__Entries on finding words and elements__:
········
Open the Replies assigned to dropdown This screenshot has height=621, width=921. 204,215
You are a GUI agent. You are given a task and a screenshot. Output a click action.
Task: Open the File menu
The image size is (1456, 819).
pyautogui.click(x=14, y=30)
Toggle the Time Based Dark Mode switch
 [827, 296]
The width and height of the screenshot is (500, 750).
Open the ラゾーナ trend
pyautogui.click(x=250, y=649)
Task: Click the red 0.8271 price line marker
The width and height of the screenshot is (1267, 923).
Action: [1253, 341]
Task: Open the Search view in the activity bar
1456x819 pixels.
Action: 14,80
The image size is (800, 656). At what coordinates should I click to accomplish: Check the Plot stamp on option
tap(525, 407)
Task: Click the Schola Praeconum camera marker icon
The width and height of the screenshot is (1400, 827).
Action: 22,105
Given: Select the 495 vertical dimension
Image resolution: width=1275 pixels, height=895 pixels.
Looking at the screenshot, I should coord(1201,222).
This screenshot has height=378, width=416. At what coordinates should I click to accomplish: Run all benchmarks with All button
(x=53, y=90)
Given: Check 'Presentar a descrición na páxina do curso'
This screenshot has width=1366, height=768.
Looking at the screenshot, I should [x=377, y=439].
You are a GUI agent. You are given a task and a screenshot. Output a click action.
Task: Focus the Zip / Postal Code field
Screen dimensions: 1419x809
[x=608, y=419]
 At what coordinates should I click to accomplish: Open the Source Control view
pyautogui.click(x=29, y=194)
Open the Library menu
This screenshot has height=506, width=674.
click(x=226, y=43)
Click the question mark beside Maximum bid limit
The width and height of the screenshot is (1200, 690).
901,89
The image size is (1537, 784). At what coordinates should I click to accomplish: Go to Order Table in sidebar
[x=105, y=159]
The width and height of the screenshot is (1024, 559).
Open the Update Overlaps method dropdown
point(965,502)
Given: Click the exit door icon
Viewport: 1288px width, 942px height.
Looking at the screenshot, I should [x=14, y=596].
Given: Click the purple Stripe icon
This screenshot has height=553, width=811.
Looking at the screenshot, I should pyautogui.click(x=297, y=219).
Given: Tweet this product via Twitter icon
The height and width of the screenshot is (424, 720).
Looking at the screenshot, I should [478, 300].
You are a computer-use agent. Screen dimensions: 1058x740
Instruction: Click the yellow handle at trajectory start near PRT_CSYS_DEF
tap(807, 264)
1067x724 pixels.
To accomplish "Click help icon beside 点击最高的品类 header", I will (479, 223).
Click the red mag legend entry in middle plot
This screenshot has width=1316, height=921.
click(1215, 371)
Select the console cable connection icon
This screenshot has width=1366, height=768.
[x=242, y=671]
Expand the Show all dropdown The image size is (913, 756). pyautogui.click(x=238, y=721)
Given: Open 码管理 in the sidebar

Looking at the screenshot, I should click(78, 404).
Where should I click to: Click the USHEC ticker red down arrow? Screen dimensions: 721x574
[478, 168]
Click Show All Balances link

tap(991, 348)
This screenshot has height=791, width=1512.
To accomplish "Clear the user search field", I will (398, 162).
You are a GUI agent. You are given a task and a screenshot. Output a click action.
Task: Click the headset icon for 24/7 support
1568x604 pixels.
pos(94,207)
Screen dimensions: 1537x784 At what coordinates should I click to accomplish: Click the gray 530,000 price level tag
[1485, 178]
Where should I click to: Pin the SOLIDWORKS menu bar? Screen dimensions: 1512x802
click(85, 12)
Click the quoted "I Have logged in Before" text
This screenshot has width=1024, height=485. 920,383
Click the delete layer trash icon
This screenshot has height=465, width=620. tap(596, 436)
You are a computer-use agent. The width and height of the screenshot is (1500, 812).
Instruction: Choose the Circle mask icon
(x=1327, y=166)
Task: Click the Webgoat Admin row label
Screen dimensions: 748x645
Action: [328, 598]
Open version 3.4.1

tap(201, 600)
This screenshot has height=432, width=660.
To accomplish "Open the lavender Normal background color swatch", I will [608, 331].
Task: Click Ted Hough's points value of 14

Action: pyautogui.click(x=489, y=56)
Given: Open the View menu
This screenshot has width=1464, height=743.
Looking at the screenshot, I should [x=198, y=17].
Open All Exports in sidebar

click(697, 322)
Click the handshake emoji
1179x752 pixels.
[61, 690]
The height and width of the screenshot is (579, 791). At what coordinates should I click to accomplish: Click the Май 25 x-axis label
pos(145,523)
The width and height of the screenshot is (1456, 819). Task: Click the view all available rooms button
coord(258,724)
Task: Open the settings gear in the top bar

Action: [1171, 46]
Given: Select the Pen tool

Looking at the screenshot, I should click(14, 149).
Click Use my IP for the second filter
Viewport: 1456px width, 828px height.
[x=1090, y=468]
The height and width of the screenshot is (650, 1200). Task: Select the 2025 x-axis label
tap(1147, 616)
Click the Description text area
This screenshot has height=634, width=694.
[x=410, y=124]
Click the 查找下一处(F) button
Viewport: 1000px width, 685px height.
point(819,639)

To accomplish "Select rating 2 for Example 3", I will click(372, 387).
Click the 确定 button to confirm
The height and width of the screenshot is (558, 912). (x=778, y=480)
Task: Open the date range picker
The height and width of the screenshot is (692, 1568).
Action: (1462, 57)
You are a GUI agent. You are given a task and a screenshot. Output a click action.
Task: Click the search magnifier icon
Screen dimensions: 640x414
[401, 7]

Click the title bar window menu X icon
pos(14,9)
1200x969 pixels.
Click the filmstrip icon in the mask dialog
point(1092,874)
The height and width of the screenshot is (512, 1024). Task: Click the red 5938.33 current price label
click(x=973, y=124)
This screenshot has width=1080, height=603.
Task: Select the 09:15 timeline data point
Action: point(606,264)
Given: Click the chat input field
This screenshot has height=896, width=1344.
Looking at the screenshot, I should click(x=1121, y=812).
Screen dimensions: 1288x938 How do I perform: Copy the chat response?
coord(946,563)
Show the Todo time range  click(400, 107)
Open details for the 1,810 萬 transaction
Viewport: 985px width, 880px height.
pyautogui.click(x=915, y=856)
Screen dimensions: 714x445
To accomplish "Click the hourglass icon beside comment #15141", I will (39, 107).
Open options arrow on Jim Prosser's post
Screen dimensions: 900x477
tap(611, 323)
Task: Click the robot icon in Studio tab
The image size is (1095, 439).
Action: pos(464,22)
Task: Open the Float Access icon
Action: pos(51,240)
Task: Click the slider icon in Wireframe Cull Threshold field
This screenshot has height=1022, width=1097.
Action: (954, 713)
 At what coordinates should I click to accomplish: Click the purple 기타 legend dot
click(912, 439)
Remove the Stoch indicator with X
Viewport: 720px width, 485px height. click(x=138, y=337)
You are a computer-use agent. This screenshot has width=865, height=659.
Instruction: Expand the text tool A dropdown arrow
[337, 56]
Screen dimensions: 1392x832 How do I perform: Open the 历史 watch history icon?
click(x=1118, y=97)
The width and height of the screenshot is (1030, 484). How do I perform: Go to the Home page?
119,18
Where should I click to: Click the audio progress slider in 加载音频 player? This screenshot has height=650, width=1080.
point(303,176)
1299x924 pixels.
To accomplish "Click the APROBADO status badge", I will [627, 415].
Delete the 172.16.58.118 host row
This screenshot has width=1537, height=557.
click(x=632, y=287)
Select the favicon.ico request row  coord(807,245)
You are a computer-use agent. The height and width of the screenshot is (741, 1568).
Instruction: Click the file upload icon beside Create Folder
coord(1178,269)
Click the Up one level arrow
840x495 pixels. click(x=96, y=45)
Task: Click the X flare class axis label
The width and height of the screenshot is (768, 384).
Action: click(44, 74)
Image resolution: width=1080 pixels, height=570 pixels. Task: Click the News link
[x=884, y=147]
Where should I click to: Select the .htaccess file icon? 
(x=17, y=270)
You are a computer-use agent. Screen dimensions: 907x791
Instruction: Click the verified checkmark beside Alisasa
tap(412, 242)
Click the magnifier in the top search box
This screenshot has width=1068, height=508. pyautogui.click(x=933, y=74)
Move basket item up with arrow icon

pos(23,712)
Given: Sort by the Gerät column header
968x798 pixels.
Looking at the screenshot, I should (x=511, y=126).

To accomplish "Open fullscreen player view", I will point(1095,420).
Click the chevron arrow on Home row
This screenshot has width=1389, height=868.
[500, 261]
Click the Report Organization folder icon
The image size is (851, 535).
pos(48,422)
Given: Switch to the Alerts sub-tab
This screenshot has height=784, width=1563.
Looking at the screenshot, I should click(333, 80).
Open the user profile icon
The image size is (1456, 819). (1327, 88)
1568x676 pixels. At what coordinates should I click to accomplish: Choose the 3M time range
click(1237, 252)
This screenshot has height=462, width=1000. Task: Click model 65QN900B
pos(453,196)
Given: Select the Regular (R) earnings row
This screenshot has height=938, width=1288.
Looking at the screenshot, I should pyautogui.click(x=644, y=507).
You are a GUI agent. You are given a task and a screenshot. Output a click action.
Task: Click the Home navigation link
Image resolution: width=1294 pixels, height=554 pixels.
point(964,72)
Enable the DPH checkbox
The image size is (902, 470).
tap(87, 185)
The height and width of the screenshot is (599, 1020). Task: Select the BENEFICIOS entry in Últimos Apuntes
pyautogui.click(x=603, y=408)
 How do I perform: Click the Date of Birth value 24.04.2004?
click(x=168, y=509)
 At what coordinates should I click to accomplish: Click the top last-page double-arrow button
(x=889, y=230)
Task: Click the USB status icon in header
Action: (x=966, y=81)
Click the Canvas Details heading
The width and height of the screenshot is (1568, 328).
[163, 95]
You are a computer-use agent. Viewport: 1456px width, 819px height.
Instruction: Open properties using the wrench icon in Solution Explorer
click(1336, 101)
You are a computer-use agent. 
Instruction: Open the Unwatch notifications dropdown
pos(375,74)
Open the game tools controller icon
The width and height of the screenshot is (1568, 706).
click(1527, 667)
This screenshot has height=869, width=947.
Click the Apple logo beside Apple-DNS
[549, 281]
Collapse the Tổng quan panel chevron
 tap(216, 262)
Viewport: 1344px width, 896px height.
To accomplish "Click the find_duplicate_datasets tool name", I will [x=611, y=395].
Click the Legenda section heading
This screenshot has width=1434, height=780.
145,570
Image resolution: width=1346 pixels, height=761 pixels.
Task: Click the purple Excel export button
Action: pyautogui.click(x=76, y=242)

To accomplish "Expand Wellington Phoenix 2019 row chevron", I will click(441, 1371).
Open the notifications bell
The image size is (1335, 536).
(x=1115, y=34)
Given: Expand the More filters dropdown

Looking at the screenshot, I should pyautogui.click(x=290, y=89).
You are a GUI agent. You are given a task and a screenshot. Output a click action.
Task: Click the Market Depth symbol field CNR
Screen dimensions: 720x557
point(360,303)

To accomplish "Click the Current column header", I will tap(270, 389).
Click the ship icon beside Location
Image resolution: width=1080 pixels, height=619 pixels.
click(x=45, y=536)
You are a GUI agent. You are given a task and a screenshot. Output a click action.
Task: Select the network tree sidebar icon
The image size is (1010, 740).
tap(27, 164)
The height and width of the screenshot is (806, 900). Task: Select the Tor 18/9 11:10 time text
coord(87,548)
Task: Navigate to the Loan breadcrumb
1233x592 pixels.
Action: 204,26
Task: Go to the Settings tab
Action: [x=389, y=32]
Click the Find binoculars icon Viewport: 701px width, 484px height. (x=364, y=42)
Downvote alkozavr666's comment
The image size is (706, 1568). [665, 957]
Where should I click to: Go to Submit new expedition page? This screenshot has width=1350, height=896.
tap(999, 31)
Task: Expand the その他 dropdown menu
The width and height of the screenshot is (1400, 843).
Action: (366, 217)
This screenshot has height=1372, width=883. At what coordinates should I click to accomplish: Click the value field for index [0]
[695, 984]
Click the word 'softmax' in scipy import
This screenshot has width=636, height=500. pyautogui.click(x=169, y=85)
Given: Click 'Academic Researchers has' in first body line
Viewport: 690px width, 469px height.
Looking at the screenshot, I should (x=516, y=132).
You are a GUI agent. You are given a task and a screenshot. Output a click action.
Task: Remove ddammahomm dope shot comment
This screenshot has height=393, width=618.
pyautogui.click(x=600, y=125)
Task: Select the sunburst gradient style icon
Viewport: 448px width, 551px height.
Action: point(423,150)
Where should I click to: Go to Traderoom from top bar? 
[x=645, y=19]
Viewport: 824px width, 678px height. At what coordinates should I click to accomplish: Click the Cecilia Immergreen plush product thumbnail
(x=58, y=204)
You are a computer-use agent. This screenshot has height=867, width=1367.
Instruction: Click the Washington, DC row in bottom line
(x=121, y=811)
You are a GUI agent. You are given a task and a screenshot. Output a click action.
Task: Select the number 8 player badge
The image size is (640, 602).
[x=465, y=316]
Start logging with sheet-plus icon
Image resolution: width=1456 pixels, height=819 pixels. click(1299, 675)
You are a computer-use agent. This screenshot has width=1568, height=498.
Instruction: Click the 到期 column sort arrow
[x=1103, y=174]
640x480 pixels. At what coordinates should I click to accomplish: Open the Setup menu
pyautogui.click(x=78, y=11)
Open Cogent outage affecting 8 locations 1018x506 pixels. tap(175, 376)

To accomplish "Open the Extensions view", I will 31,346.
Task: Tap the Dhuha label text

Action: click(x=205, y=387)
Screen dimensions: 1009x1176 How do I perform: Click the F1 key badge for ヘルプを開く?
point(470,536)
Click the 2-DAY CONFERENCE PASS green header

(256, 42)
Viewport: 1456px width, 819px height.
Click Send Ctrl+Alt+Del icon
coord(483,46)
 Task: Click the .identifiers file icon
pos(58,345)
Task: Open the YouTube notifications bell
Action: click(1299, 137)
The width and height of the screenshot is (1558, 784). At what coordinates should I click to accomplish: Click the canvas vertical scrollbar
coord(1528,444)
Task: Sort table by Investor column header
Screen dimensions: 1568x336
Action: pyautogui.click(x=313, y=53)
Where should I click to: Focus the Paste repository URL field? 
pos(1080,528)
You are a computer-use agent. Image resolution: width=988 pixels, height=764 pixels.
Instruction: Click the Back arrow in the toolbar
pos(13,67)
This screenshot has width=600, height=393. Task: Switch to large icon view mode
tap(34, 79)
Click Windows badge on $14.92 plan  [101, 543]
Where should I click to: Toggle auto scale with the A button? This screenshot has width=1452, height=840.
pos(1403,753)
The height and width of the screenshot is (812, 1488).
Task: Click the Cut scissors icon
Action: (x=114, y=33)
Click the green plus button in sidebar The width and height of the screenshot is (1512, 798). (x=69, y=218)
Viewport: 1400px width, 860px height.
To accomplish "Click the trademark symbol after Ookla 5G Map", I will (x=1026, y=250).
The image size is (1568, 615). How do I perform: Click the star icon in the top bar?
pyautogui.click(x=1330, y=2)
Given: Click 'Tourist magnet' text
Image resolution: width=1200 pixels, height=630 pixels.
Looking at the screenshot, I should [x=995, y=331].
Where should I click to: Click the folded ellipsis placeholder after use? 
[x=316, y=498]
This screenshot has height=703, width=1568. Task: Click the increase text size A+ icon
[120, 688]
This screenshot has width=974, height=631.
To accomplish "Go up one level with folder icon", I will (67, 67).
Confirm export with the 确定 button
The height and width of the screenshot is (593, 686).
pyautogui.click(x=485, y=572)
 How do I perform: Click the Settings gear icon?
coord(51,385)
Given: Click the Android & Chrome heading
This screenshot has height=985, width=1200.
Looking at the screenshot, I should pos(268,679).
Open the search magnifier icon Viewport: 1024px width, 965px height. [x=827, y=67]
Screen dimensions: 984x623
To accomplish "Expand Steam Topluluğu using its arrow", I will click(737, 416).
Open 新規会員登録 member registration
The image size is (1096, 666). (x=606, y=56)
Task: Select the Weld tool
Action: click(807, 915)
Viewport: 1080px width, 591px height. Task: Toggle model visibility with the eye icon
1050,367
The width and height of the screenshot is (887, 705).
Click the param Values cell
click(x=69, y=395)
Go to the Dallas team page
········
__OBJECTIVE__:
Copy out the lines of the material word for word, starting at the line that contains "Task: Click the red 0.8271 price line marker" and ending with the line that contains "Looking at the screenshot, I should coord(1201,222).".

__TASK ANSWER__:
Task: Click the red 0.8271 price line marker
The width and height of the screenshot is (1267, 923).
Action: [1253, 341]
Task: Open the Search view in the activity bar
1456x819 pixels.
Action: 14,80
The image size is (800, 656). At what coordinates should I click to accomplish: Check the Plot stamp on option
tap(525, 407)
Task: Click the Schola Praeconum camera marker icon
The width and height of the screenshot is (1400, 827).
Action: 22,105
Given: Select the 495 vertical dimension
Image resolution: width=1275 pixels, height=895 pixels.
Looking at the screenshot, I should coord(1201,222).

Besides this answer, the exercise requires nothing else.